::: Data extract :::

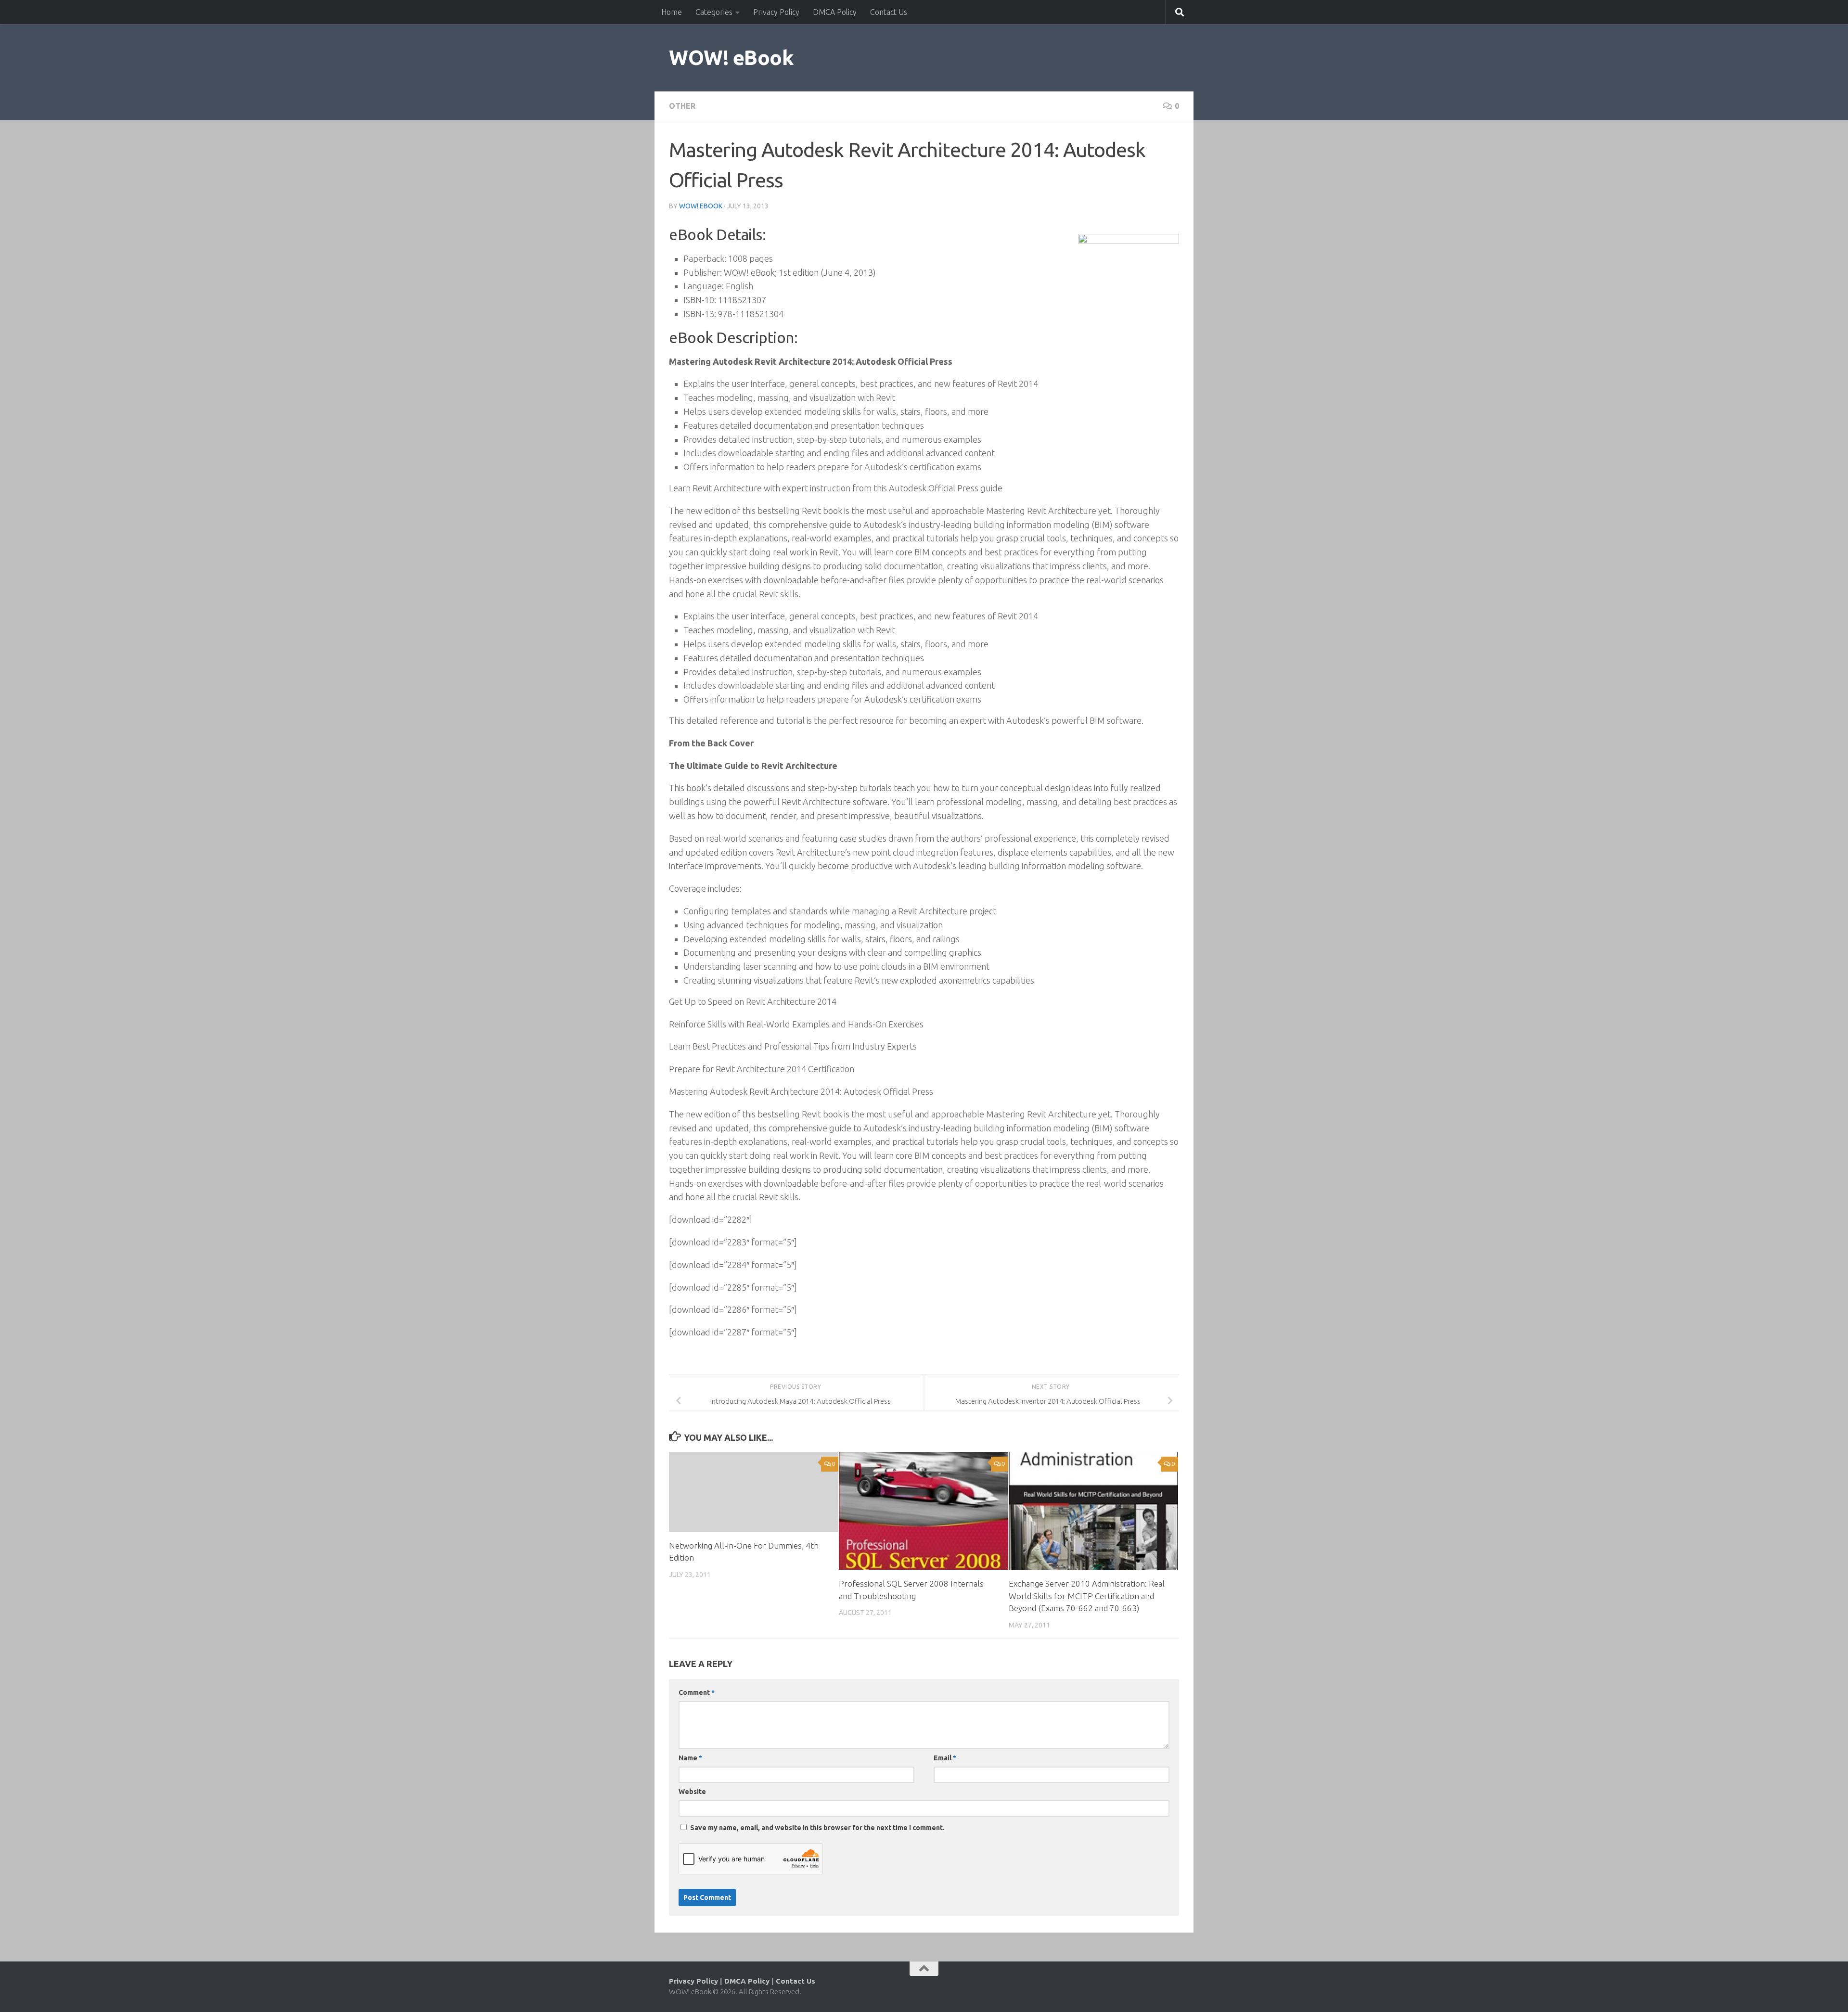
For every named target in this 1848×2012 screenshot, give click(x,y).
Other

:::
::: Data extract :::

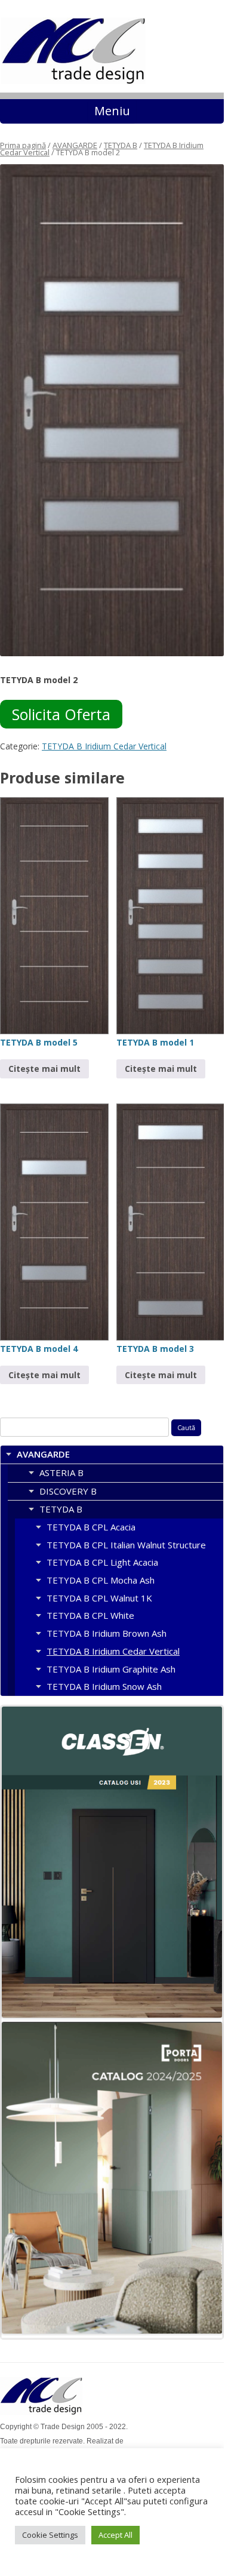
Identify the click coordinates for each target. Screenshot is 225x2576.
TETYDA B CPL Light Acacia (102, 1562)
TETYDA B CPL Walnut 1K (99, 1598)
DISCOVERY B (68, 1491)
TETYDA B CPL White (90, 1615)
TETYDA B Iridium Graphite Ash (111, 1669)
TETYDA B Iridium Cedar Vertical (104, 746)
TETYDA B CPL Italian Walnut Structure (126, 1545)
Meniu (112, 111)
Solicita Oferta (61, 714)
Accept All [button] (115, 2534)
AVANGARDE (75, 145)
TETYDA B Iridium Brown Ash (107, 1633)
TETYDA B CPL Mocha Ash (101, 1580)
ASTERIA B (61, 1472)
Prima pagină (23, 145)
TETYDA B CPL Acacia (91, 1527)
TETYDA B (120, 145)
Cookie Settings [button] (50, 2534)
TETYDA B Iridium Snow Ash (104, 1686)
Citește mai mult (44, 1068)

:::

__Exercise goal__: Your answer must be the lines above from the one containing "Accept All [button] (115, 2534)" to the one containing "Citește mai mult (44, 1068)", both included, restated word for word.

__Answer for the task__:
Accept All [button] (115, 2534)
AVANGARDE (75, 145)
TETYDA B Iridium Brown Ash (107, 1633)
TETYDA B CPL Mocha Ash (101, 1580)
ASTERIA B (61, 1472)
Prima pagină (23, 145)
TETYDA B CPL Acacia (91, 1527)
TETYDA B (120, 145)
Cookie Settings [button] (50, 2534)
TETYDA B Iridium Snow Ash (104, 1686)
Citește mai mult (44, 1068)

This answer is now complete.